Hari ini, sepucuk surat dikirimkan untukmu.
Kau membolak-balik amplopnya dengan dahi berkerut. Tak ada nama pengirim dan prangko, menandakan bahwa surat itu dikirimkan langsung oleh pengirimnya. Kau terdiam sejenak, menimbang-nimbang. Warna amplop yang sama dengan warna kesukaanmu menggelitik rasa ingin tahumu, seolah menggodamu untuk segera membukanya.
Kau pun masuk ke rumah. Musik instrumental milik Sungha Jung mengalun memenuhi ruangan. Kau duduk di depan meja seraya membuka amplop surat kaleng itu dengan hati-hati, kemudian segera meraih selembar kertas yang berwarna sama dengan amplopnya. Dahimu kembali mengernyit ketika melihat tulisan tangan yang terasa familier.
*
Halo, kamu. Apa yang sedang kaulakukan?
Apa pun yang kaulakukan, semoga kau baik-baik saja.
Apa kau masih memikirkanku?
Aku masih memikirkanmu. Aku masih bertanya-tanya apakah kau baik-baik saja, apakah kau makan dengan baik. Dan, ya, kau masih menjadi topik hangat dalam setiap perbincangan antara aku dan Dia setiap malam.
Aku merindukanmu. Aku sangat merindukanmu. Aku ingin bertemu denganmu. Aku ingin melihat wajahmu. Aku ingin menceritakan banyak hal padamu. Aku ingin memelukmu. Aku ingin … aku ingin … ah, ada terlalu banyak hal yang ingin kulakukan denganmu, kau tahu?
Aku benar-benar merindukanmu. Dan, menulis ini membuatku ingin tahu apakah kau juga merasakan hal yang sama. Kau tahu, segala hal yang terjadi di antara kita tujuh tahun lalu masih lekat dalam ingatanku, seolah semua itu baru terjadi kemarin. Memoriku dan dirimu—aku merindukan keduanya.
Aku bukan orang yang pintar merangkai kata, tetapi aku hanya ingin kau tahu bahwa aku masih mencintaimu. Sangat mencintaimu. Meski aku bukan orang yang kauharapkan, aku masih tetap mencintaimu. Aku tidak akan melupakanmu karena aku mencintaimu lebih dari yang kupikirkan. Aku memilih untuk tidak melupakanmu.
Ah, tetap mencintaimu sepertinya merupakan sebuah kesalahan yang pernah kulakukan dalam hidupku. Kesalahan yang tak pernah kusesali. Kesalahan yang ingin kuulangi lagi dan lagi.
Aku jatuh terlalu dalam padamu. Dan ini adalah kesalahanku.
Sampai jumpa, pemilik sebagian kecil tempat di hatiku.
*
Kau mengerjapkan mata, tak tahu apa yang harus kaukatakan. Meski surat itu tanpa nama pengirim, tetapi tulisan tangan dan apa yang ia tuliskan lebih dari cukup bagimu untuk mampu mengetahui siapa pengirimnya.
Dia. Seseorang yang membuatmu menjadi seorang penyimpan masa lalu tanpa kau sadari.

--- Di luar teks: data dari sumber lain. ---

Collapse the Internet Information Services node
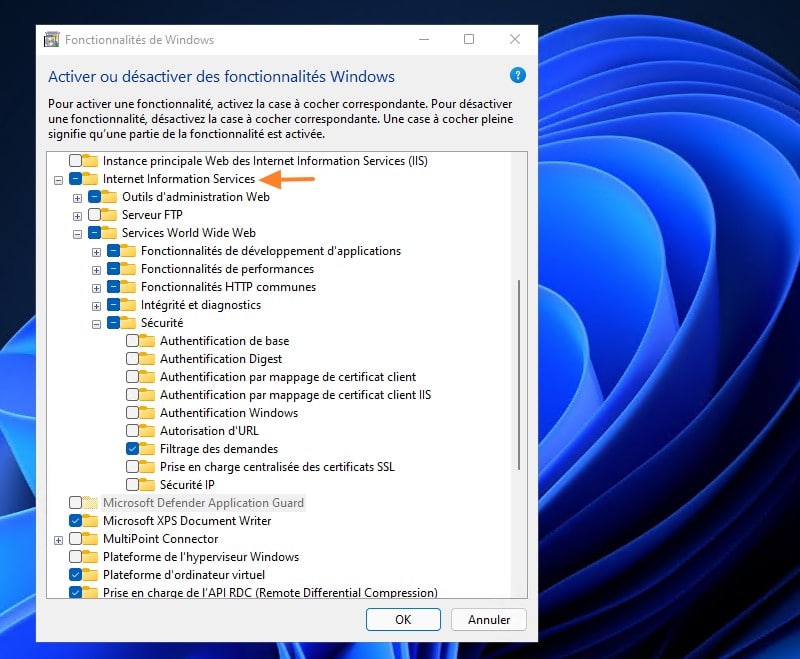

Kau menghela napas, lalu mengembuskannya perlahan. Kau mengalihkan pandangan ke jendela, dan melihat senja sudah akan pamit berganti malam.
Apa kau akan membalas surat itu? Entahlah, hanya kau yang tahu apa yang akan kaulakukan terhadap surat itu.
Hanya kau yang tahu bagaimana perasaanmu sekarang.